Jika berkunjung ke Pulau Batam, jangan lewatkan untuk singgah ke Pulau Galang. Pulau yang menjadi saksi bisu kisah hidup pengungsi Vietnam yang melarikan diri dari negaranya , akibat kejamnya perang Vietnam yang terjadi pada tahun 1975. Mereka melarikan diri dari negaranya dengan menggunakan kapal melalui perairan Laut China Selatan.  Setelah mengarungi  ganasnya lautan, sebagian dari pengungsi tersebut ada  yang mendarat di Indonesia yaitu Pulau Natuna,  Kepulauan Riau.  Selain mendarat di Indonesia, mereka juga mendarat di Singapura, Malaysia dan Thailand. Karena besarnya jumlah pengungsi , Organisasi Pengungsi PBB yaitu UNHCR memutuskan untuk menjadikan Indonesia sebgai tempat penampungan sementara dari para pengungsi Vietnam tersebut. Akhirnya UNHCR sepakat untuk menjadikan Pulau Galang di Indonesia sebagai tempat penampungan sementara dari para pengungsi yang setelah dikumpulkan jumlahnya mencapai  250 ribu orang.

 

Bagian pulau Galang seluas 80 ha dijadikan kamp pengungsi dan terpisah dari penduduk pulau Galang. Hal ini dilakukan untuk mempermudah pengawasan, pengaturan, penjagaan keamanan disana.  Untuk pembiayaan, semua  ditanggung oleh PBB.  Untuk mengakomodasi kebutuhan para pengungsi, UNHCR dan Pemerintah Indonesia membangun berbagai fasilitas, seperti barak pengungsian, tempat ibadah, rumah sakit, dan sekolah.  Ketika perang berakhir pada tahun 1996 maka berakhir pulalah kamp pengungsi tersebut. Berangsur-angsur para pengungsi dipulangkan kembali ke Vietnam atau di Negara-negara yang menerima suaka mereka.

 

Peninggalan dari kamp pengungsi Vietnam sekarang menjadi obyek wisata andalan di Batam. Terdapat rumah-rumah peninggalan bekas pengungsi, patung dan monumen yang bisa dilihat oleh pengunjung.  Suasana haru pasti kita rasakan selama berkeliling di kampung Vietnam ini, mengingat bagaimana perjuangan mereka  sejak meninggalkan  Vietnam sampai akhirnya mempunyai kehidupan  sebagai pengungsi di negara orang.

 

–          Patung Kemanusiaan atau Humanity Statue,  Patung ini didirikan untuk mengenang kisah tragis dan memilukan seorang perempuan bernama Tinhn Han Loai yang mati bunuh diri karena diperkosa oleh sesama pengungsi.

 

–          Monumen Perahu,  terdiri atas tiga perahu yang digunakan para pengungsi ketika meninggalkan Vietnam.  Perahu-perahu ini sempat ditenggelamkan oleh para pengungsi yang kecewa karena tidak mendapat suaka.
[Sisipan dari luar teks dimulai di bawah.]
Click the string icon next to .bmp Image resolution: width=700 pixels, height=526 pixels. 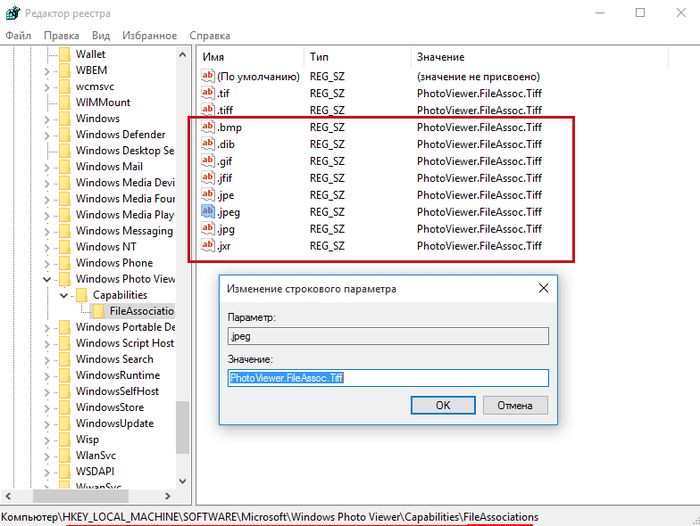coord(208,127)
Tetapi kemudian diangkat kembali dan dipamerkan.

 

–          Berbagai tempat ibadah, Vihara Quan Am Tu, Gereja Katolik Nha Tho Duc Me Vo Nhiem, gereja protestan, dan juga mushola.  Di dalam Vihara yang bercat warna warni terdapat tiga patung dan patung naga raksasa . Salah satu dari ketiga patung ini adalah Patung Dewi Guang Shi Pu Sha. Konon jika kita berdoa di depannya dan melempar koin maka doa kita akan terkabul.

 

–          Komplek pemakaman  Nghia-Trang Galang adalah tempat di kuburnya 503 orang pengungsi yang meninggal akibat wabah penyakit yang mereka bawa. Salah satu penyakit tersebut adalah penyakit kelamin Vietnam Rose.

 

–          Museum di  Kampung Vietnam dimana kita bisa melihat barang-barang peninggalan dan foto-foto penduduk dalam  Seribu Wajah Kenangan Camp Sinam Pulau Galang.

 

–          Bangunan bekas rumah sakit dan penjara.  Dua bangunan yang paling misterius dan kabarnya juga angker. Pada saat itu, pengeloaan penjara tersebut dilakukan oleh Brimob Indonesia.

 

Pulau Galang berjarak 50 km dari pusat kota Batam dan dapat ditempuh dengan kendaran pribadi  sedangkan  untuk kendaraan umum  dapat menggunakan Metro Trans atau angkutan umum di Kota Batam dari Jodoh dengan tujuan Galang.

Jangan lupa membawa makanan dan minuman yang cukup ya Piknikers,  karena di sini belum ada tempat makan dan berkunjunglah pada pagi atau siang hari supaya bisa menikmati  suasana pulau lebih lama.